Seseorang yang bertanya pada dalang akan jalan ceritanya (f.9). Kemudian orang
itupun bertanya pada Bunda mengenai kutukannya pada Malin (f.10). Pertanyaan
seseorang yang tadi membuat Malin dan putri Sabarini bertengkar (f.11).

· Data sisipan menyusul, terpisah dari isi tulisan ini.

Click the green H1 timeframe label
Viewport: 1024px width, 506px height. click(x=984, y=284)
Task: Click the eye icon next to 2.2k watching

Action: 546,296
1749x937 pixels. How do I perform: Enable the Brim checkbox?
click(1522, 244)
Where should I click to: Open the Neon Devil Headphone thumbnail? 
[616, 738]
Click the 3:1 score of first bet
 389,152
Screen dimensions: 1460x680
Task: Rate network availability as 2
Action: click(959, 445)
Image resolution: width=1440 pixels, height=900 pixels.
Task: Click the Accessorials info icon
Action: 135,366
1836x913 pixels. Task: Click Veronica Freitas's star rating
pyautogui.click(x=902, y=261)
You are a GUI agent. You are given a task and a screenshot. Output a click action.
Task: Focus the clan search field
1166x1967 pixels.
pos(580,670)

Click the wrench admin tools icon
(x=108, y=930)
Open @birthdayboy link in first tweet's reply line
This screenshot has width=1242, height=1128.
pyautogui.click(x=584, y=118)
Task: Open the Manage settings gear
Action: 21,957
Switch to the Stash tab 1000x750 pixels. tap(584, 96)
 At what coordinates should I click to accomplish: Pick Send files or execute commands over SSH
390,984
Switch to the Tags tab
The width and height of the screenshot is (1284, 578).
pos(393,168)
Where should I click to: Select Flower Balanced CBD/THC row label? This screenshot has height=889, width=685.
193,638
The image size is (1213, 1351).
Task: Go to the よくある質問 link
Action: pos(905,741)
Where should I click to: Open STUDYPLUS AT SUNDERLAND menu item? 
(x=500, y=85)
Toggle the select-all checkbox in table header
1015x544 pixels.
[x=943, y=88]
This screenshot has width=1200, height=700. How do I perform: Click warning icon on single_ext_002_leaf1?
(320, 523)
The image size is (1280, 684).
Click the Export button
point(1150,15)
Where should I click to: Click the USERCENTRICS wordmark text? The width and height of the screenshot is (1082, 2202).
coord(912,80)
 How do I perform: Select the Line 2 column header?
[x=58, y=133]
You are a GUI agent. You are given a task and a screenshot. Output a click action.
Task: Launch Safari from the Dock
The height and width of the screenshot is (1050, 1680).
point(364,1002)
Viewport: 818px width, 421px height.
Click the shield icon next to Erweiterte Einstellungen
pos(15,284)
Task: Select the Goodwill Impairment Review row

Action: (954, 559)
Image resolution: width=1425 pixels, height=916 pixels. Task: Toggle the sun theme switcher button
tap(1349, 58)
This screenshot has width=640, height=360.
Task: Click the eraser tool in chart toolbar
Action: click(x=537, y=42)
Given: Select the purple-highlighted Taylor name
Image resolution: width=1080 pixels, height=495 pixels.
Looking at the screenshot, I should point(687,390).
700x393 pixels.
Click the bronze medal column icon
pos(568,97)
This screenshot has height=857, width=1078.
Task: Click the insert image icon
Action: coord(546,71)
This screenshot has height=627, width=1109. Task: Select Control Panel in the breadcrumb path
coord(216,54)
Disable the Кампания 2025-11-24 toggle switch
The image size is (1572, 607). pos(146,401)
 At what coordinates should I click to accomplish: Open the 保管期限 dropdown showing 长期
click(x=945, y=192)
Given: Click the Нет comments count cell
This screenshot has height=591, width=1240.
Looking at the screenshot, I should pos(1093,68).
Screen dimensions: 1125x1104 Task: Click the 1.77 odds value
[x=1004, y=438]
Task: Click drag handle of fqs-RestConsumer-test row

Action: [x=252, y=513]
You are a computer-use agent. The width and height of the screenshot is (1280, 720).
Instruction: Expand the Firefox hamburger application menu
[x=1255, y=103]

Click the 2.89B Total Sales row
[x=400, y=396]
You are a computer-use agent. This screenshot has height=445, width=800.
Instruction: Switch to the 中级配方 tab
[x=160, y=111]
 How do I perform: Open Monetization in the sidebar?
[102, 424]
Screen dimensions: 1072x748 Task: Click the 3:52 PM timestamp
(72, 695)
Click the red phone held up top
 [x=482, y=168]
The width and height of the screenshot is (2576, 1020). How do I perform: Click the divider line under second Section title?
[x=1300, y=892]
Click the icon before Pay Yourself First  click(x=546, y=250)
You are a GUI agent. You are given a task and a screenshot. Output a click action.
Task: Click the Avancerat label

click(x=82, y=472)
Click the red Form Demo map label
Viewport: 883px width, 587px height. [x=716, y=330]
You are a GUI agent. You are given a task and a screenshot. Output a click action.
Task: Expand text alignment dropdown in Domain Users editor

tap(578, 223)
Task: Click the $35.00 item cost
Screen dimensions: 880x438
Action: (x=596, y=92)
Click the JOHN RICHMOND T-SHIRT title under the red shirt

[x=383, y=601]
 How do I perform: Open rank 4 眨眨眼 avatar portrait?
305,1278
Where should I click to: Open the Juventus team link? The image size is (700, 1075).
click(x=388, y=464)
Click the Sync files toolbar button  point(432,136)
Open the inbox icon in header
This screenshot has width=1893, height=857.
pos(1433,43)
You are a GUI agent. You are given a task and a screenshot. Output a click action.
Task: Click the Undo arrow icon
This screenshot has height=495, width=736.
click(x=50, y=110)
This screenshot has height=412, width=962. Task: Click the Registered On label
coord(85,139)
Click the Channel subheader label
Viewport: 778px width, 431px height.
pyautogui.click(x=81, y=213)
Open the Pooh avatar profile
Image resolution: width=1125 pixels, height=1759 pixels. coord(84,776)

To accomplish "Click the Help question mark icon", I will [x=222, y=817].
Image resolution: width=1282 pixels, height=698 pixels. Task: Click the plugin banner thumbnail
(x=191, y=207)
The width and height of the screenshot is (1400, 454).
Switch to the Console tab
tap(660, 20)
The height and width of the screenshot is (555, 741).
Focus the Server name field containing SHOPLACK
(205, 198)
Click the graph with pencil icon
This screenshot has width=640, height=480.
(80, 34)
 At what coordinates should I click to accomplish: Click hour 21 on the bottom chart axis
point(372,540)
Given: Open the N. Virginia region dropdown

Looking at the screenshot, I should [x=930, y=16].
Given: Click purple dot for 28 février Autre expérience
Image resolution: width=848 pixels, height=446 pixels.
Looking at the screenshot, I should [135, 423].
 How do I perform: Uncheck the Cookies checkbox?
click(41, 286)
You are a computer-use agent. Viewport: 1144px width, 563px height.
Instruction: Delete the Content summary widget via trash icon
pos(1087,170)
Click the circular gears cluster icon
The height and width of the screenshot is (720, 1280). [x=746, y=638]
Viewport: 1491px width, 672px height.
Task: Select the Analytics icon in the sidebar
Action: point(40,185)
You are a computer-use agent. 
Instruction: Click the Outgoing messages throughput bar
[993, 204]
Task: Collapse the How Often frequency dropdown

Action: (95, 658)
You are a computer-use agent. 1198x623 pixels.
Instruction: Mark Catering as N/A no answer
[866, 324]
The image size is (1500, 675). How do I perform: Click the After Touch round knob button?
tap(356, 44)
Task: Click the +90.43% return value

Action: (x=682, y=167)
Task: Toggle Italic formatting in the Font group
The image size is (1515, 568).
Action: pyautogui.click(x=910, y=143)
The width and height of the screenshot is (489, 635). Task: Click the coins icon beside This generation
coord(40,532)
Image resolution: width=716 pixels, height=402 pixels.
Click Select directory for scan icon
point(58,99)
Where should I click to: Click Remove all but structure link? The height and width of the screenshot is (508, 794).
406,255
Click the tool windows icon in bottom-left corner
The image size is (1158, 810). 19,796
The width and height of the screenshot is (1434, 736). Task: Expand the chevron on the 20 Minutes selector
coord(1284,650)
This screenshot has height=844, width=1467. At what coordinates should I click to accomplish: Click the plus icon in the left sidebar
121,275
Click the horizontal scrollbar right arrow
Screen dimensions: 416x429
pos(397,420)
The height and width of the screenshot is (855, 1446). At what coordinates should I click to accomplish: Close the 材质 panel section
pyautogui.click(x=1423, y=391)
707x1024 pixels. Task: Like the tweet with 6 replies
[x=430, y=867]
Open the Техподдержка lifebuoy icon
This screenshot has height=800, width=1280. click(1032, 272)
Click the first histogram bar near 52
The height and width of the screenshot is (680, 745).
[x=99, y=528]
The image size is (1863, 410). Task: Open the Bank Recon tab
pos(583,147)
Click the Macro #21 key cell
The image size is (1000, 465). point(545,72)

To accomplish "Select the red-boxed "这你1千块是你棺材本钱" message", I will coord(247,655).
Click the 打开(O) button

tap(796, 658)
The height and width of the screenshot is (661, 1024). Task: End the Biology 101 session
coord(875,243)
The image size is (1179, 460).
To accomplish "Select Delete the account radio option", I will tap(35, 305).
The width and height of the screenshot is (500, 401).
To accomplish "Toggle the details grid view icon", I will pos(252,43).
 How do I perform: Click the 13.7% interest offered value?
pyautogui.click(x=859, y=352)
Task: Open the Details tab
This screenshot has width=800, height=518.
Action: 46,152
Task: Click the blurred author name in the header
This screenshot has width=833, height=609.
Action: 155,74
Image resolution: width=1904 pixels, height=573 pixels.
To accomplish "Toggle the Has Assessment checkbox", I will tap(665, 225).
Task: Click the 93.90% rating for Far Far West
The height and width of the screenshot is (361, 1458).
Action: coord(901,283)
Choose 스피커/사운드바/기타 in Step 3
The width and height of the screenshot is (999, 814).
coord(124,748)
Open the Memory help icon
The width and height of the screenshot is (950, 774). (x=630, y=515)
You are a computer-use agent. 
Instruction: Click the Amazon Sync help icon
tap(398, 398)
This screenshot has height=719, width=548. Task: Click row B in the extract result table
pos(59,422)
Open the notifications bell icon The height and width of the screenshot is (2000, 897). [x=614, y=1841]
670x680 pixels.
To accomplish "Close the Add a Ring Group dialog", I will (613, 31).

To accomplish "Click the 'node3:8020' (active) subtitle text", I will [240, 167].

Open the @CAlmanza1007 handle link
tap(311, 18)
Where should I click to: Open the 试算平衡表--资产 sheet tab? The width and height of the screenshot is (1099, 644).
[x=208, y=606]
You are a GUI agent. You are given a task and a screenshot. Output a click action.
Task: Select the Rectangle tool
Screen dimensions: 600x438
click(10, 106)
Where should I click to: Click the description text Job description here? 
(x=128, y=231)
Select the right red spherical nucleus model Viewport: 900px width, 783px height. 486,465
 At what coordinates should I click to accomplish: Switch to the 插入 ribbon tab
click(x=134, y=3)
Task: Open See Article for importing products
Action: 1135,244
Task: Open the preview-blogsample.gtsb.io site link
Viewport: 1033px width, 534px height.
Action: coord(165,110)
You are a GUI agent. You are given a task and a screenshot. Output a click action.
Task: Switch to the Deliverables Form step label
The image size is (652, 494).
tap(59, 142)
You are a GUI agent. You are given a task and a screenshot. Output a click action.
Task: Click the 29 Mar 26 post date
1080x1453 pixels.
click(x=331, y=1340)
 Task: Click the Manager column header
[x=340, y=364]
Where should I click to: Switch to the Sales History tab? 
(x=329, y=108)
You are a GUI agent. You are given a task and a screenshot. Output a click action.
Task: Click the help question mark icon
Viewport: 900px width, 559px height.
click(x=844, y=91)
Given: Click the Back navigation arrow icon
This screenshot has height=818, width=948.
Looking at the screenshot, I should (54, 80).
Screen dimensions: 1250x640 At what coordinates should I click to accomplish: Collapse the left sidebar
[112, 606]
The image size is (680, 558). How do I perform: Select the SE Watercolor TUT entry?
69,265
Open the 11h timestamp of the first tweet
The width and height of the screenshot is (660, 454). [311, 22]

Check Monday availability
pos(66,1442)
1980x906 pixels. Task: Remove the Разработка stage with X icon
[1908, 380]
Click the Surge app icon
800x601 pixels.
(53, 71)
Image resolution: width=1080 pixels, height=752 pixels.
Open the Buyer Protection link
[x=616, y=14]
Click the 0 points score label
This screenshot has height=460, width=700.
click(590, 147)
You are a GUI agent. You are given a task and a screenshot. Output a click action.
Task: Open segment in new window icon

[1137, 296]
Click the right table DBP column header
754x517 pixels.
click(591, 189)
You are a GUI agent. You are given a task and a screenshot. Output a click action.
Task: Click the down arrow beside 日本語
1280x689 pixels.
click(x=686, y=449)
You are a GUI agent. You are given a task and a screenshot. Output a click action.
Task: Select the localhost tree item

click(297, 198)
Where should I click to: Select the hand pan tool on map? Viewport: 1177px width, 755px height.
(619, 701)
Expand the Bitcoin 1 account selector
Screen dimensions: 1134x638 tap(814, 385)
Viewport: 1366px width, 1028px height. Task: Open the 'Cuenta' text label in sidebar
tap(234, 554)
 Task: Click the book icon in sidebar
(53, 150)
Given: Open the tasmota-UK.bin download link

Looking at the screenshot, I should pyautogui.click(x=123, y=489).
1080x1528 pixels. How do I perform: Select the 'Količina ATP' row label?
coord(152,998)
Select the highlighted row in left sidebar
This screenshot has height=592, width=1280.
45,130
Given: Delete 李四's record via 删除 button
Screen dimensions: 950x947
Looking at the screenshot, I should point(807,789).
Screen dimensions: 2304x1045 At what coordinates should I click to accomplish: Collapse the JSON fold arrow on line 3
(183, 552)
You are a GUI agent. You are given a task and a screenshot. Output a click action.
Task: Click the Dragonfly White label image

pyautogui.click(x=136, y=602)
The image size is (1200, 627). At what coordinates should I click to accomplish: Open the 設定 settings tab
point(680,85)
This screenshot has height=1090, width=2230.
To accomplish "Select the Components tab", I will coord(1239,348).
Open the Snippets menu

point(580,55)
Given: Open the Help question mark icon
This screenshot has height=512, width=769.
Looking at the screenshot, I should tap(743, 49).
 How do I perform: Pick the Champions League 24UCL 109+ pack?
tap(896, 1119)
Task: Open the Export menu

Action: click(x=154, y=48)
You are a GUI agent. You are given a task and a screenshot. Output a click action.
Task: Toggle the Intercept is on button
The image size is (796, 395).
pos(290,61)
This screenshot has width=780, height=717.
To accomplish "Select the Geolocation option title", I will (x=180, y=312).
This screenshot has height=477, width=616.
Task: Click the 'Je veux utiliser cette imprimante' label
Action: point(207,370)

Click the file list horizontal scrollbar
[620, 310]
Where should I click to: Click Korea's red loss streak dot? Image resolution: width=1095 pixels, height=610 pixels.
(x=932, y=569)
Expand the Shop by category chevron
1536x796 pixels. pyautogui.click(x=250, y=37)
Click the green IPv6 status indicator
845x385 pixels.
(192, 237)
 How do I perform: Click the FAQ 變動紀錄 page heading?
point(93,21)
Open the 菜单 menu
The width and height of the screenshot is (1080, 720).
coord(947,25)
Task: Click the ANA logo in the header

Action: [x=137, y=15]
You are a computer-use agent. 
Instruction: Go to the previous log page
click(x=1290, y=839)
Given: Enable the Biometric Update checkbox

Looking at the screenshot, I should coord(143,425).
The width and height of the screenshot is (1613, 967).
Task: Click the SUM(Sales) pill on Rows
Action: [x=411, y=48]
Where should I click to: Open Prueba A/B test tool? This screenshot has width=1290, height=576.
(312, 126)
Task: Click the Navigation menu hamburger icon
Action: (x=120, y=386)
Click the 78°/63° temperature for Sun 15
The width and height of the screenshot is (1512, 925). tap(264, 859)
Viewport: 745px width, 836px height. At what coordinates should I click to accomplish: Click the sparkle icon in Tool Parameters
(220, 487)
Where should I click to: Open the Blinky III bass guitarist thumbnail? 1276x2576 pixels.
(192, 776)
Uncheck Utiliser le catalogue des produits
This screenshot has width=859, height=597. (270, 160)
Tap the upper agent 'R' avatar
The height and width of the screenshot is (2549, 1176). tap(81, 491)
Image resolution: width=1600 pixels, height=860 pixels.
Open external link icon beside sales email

Kemudian Bunda mengutuk dirinya sendiri akan tapi orang-orang melarang,
merekapun berpelukan (f.12). Untuk lebih jelasnya lagi mengenai alur dan
pengaluran pada lakon drama “Malin-The End Scene berikut akan penulis uraikan
mengenai bagan fungsi utamanya:
BAGAN FUNGSI UTAMA
|
|
|||
|
|
|||
Berdasarkan bagan di atas dapat diketahui
bahwa f.1 menjadi penggerak cerita yang kemudian menyebabkan munculnya f.2, f.3
dan seterusnya hingga akhir cerita. Antara f.1 ke f.2, f.2 ke f.3 dan
seterusnya hingga f.12 memiliki hubungan yang kausalitas. Melihat setiap fungsi
dalam bagan tersebut jelaslah bahawa lakon drama “Malin” ini beralurkan maju
terbukti dengan setiap fungsi yang diletakan berurutan seperti terlihat pada
bagan di atas.
1.2 Analisis Semantik
Analisis semantik merupakan analisis yang di
dalamnya meliputi; analisis tokoh dan penokohan, analisis latar dan tema.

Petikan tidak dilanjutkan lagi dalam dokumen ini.